**Description of the task**
Copy each of the following records verbatim, preserving every line as given.

**Given records**

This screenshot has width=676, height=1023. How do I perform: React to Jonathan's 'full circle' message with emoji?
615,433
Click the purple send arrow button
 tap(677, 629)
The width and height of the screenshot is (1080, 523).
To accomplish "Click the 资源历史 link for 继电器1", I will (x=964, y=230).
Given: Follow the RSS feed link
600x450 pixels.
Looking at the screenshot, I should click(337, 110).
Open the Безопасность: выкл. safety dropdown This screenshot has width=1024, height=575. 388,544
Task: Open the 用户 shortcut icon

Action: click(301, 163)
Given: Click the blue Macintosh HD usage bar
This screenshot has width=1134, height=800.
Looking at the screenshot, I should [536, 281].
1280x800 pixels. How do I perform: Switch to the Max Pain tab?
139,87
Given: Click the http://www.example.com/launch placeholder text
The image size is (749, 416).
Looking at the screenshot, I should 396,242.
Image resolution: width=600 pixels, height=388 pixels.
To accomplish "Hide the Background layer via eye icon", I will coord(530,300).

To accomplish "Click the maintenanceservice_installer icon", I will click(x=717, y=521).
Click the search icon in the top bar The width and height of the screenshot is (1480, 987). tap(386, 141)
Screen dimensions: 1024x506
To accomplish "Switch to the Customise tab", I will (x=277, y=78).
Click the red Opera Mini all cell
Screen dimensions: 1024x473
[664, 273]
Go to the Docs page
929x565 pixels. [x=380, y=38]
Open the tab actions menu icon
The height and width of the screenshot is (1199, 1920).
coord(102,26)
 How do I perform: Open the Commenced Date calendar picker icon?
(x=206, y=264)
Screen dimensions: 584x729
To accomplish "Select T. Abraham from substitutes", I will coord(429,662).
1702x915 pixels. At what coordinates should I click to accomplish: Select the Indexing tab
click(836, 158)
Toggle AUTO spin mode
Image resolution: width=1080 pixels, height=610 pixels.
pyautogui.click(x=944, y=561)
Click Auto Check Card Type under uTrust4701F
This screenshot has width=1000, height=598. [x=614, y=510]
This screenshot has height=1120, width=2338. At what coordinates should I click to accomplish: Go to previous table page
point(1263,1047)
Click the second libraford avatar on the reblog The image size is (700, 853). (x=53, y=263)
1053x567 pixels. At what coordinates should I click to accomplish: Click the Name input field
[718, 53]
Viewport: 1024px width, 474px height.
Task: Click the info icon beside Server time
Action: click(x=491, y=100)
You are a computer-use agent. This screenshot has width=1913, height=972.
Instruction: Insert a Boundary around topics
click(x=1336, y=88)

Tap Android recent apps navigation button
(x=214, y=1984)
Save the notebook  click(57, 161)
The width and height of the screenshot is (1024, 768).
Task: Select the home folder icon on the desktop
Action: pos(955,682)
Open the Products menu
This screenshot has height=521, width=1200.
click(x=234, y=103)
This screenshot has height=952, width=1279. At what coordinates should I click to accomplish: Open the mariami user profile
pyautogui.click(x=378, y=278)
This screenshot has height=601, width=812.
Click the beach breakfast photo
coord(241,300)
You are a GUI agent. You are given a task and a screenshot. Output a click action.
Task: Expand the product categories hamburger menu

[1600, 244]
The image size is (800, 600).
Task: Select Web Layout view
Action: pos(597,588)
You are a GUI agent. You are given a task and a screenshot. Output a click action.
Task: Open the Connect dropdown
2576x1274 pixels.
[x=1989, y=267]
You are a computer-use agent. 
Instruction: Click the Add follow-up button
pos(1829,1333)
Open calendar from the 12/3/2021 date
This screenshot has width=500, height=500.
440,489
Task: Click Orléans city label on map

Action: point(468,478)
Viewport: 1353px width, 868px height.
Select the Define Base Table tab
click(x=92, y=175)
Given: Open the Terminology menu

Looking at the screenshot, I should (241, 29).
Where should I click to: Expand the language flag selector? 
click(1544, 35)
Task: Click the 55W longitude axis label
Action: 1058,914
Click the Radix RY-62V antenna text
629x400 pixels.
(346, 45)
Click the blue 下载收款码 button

**Exercise output**
This screenshot has width=676, height=1023. How do I perform: React to Jonathan's 'full circle' message with emoji?
615,433
Click the purple send arrow button
 tap(677, 629)
The width and height of the screenshot is (1080, 523).
To accomplish "Click the 资源历史 link for 继电器1", I will (x=964, y=230).
Given: Follow the RSS feed link
600x450 pixels.
Looking at the screenshot, I should click(337, 110).
Open the Безопасность: выкл. safety dropdown This screenshot has width=1024, height=575. 388,544
Task: Open the 用户 shortcut icon

Action: click(301, 163)
Given: Click the blue Macintosh HD usage bar
This screenshot has width=1134, height=800.
Looking at the screenshot, I should [536, 281].
1280x800 pixels. How do I perform: Switch to the Max Pain tab?
139,87
Given: Click the http://www.example.com/launch placeholder text
The image size is (749, 416).
Looking at the screenshot, I should 396,242.
Image resolution: width=600 pixels, height=388 pixels.
To accomplish "Hide the Background layer via eye icon", I will coord(530,300).

To accomplish "Click the maintenanceservice_installer icon", I will click(x=717, y=521).
Click the search icon in the top bar The width and height of the screenshot is (1480, 987). tap(386, 141)
Screen dimensions: 1024x506
To accomplish "Switch to the Customise tab", I will (x=277, y=78).
Click the red Opera Mini all cell
Screen dimensions: 1024x473
[664, 273]
Go to the Docs page
929x565 pixels. [x=380, y=38]
Open the tab actions menu icon
The height and width of the screenshot is (1199, 1920).
coord(102,26)
 How do I perform: Open the Commenced Date calendar picker icon?
(x=206, y=264)
Screen dimensions: 584x729
To accomplish "Select T. Abraham from substitutes", I will coord(429,662).
1702x915 pixels. At what coordinates should I click to accomplish: Select the Indexing tab
click(836, 158)
Toggle AUTO spin mode
Image resolution: width=1080 pixels, height=610 pixels.
pyautogui.click(x=944, y=561)
Click Auto Check Card Type under uTrust4701F
This screenshot has width=1000, height=598. [x=614, y=510]
This screenshot has height=1120, width=2338. At what coordinates should I click to accomplish: Go to previous table page
point(1263,1047)
Click the second libraford avatar on the reblog The image size is (700, 853). (x=53, y=263)
1053x567 pixels. At what coordinates should I click to accomplish: Click the Name input field
[718, 53]
Viewport: 1024px width, 474px height.
Task: Click the info icon beside Server time
Action: click(x=491, y=100)
You are a computer-use agent. This screenshot has width=1913, height=972.
Instruction: Insert a Boundary around topics
click(x=1336, y=88)

Tap Android recent apps navigation button
(x=214, y=1984)
Save the notebook  click(57, 161)
The width and height of the screenshot is (1024, 768).
Task: Select the home folder icon on the desktop
Action: pos(955,682)
Open the Products menu
This screenshot has height=521, width=1200.
click(x=234, y=103)
This screenshot has height=952, width=1279. At what coordinates should I click to accomplish: Open the mariami user profile
pyautogui.click(x=378, y=278)
This screenshot has height=601, width=812.
Click the beach breakfast photo
coord(241,300)
You are a GUI agent. You are given a task and a screenshot. Output a click action.
Task: Expand the product categories hamburger menu

[1600, 244]
The image size is (800, 600).
Task: Select Web Layout view
Action: pos(597,588)
You are a GUI agent. You are given a task and a screenshot. Output a click action.
Task: Open the Connect dropdown
2576x1274 pixels.
[x=1989, y=267]
You are a computer-use agent. 
Instruction: Click the Add follow-up button
pos(1829,1333)
Open calendar from the 12/3/2021 date
This screenshot has width=500, height=500.
440,489
Task: Click Orléans city label on map

Action: point(468,478)
Viewport: 1353px width, 868px height.
Select the Define Base Table tab
click(x=92, y=175)
Given: Open the Terminology menu

Looking at the screenshot, I should (241, 29).
Where should I click to: Expand the language flag selector? 
click(1544, 35)
Task: Click the 55W longitude axis label
Action: 1058,914
Click the Radix RY-62V antenna text
629x400 pixels.
(346, 45)
Click the blue 下载收款码 button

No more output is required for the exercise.